O caso de Laura, 14, é um exemplo. Há cinco anos, seus pais tiveram a confirmação de que ela tinha TDAH e começaram o tratamento com o remédio. "Ela não se adaptou. Perdia o apetite, não dormia e ficava depressiva. Depois de seis meses, resolvemos parar e ficar só com a terapia."
Hoje, Laura está melhor e mais confiante. "Resolvemos até mudá-la de escola. Será seu novo desafio, e espero que continue dando certo sem nenhum remédio."
Para o neuropediatra Mauro Muszkat, da Unifesp (Universidade Federal de São Paulo), muitas crianças com sintomas de hiperatividade sofrem, na realidade, de falta de limites e não precisam de medicação. "É mais fácil para a família aceitar que a criança é hiperativa do que mal-educada ou sem limites", avalia Francisco Batista Assumpção, coordenador do departamento de infância da Associação Brasileira de Psiquiatria.

Escolas
Também é comum as escolas errarem na avaliação e encaminharem um aluno para diagnóstico de TDHA, em razão de problemas na leitura e na escrita, quando, na realidade, ele apresenta dislexia, segundo Barbirato.

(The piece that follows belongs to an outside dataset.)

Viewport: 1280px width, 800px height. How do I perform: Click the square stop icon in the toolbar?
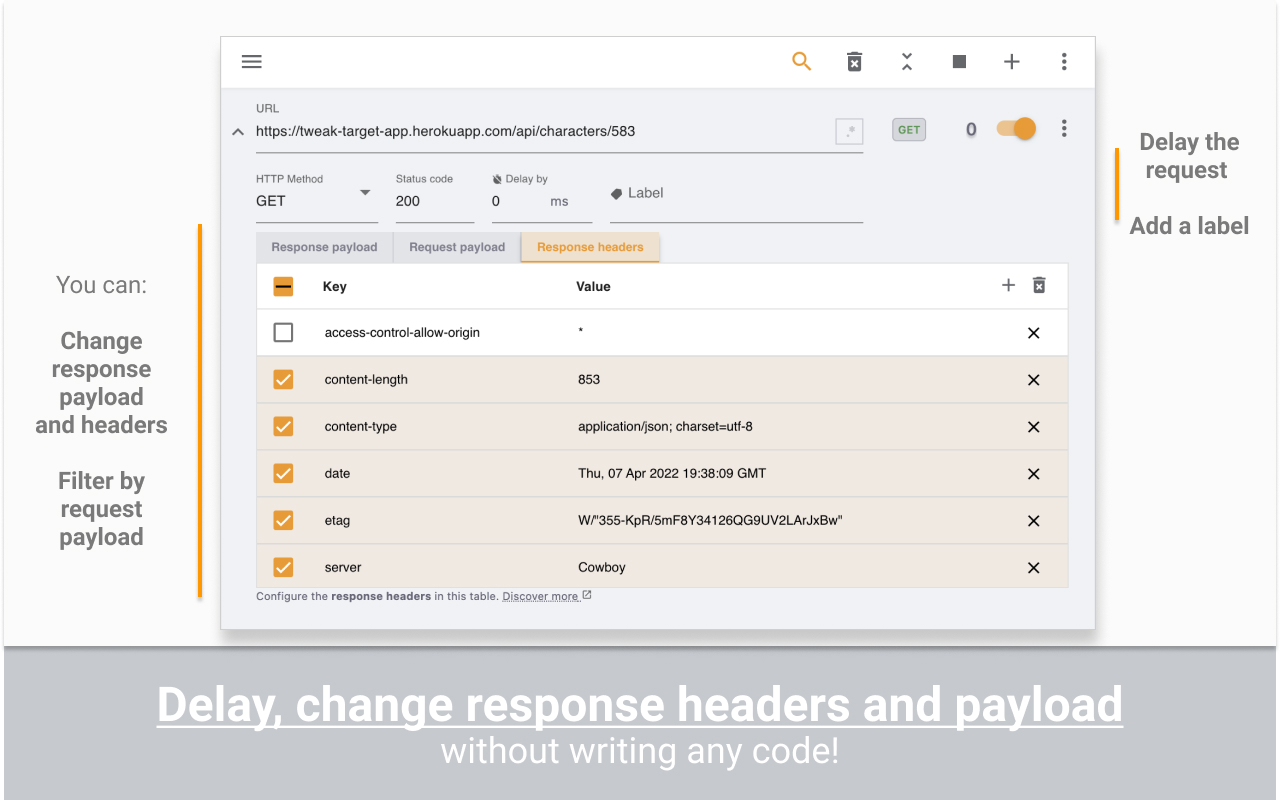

"Os professores se preocupam com os alunos agitados, mas não prestam atenção naqueles com sintomas mais discretos. Há, ao mesmo tempo, um superdiagnóstico e um subdiagnóstico da doença", diz o médico.
O diagnóstico errado do TDAH também pode mascarar outros problemas. "Muitas vezes a criança não aprende porque a escola é ruim, não porque tem hiperatividade ou déficit de atenção", avalia Assumpção.

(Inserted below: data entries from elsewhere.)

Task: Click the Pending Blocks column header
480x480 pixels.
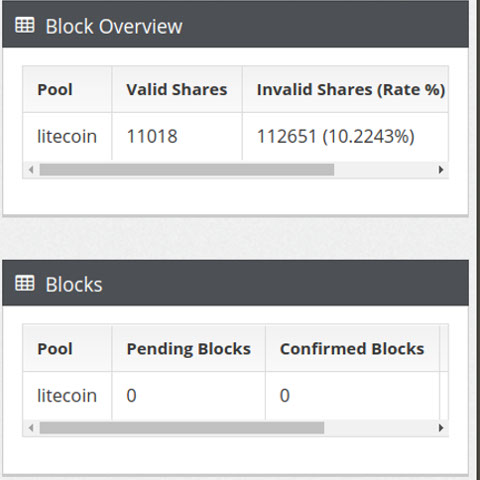Action: [189, 349]
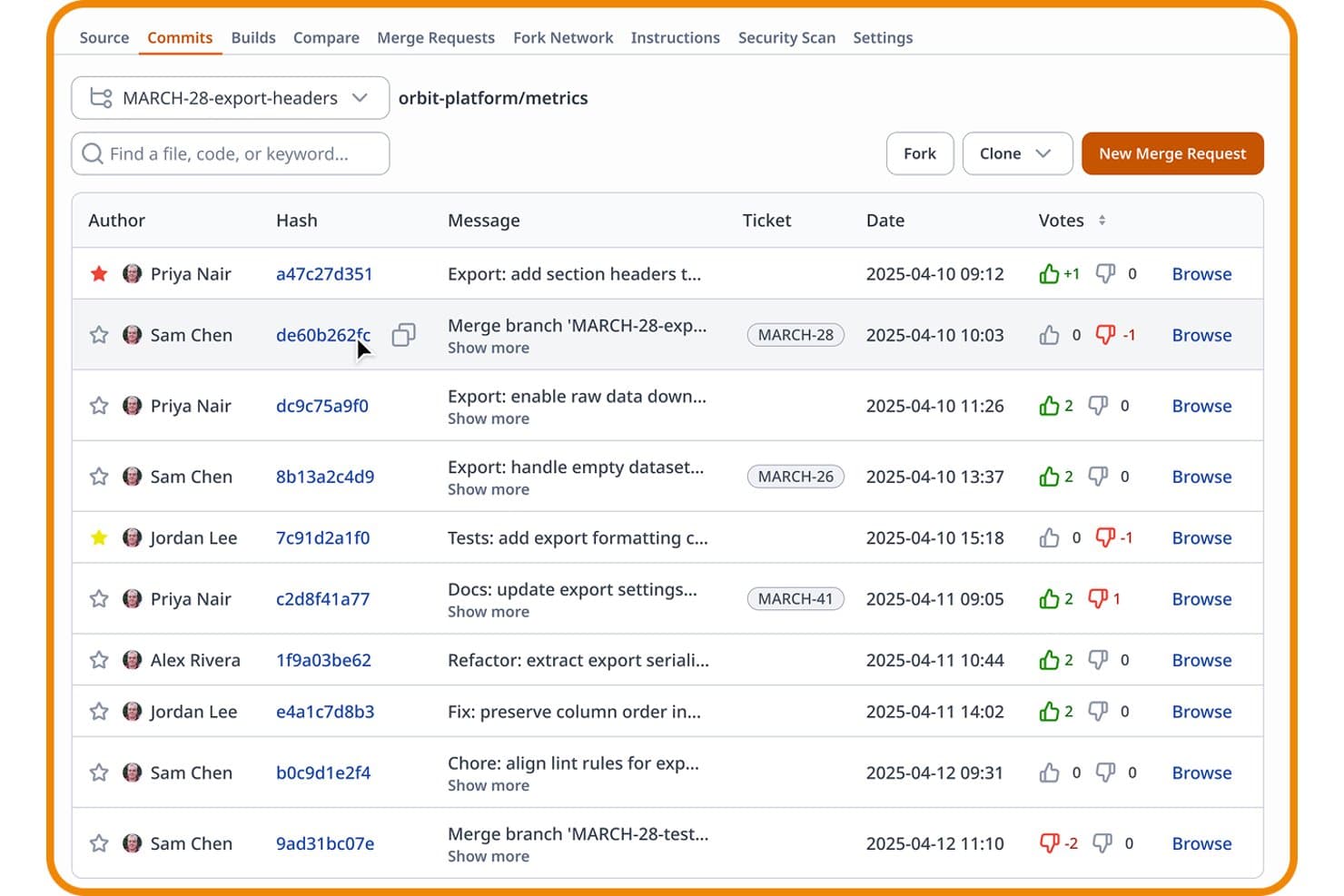This screenshot has height=896, width=1344.
Task: Thumbs down Sam Chen's de60b262fc commit
Action: (1105, 335)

O maior perigo da banalização do diagnóstico e do tratamento da TDAH é a dependência psicológica ao remédio, de acordo com o psiquiatra. "A criança passa a acreditar que precisa tomar o comprimido para ficar boazinha e sente-se insegura em deixar de usar o medicamento."
Em relação à dependência fisíca, os especialistas atestam que não há riscos, desde que o remédio tenha indicação precisa e por tempo determinado -em média, durante dois anos.
"Falar que o medicamento causa dependência é um mito. O não-uso é que pode aumentar os transtornos. Há estudos bem consistentes mostrando que [o metilfenidato] pode ser um fator de proteção a abuso de drogas no futuro", diz Fábio Barbirato.
Mesmo concordando com a segurança do remédio, se usado corretamente, Assumpção não descarta a dependência. "O metilfenidato é uma droga similar à anfetamina. Se não criasse dependência, o Ministério da Saúde não exigiria retenção da receita."
Após o uso do remédio, a idéia é que a pessoa aprenda a lidar com o transtorno sem a necessidade da droga. "Ela se organiza melhor e passa a controlar o impulso, a agitação e a falta de atenção", explica Mauro Muszkat.
Porém, ele alerta que o envolvimento da família é fundamental e que é preciso mudanças de atitude por parte dos pais. Entre elas, saber lidar com a raiva e impor limites à criança ou ao adolescente.
"Mas não podemos esquecer de que existem casos graves em que a medicação é imprescindível para que a vida social e a aprendizagem não sejam afetadas de forma irrecuperável", diz Muszkat.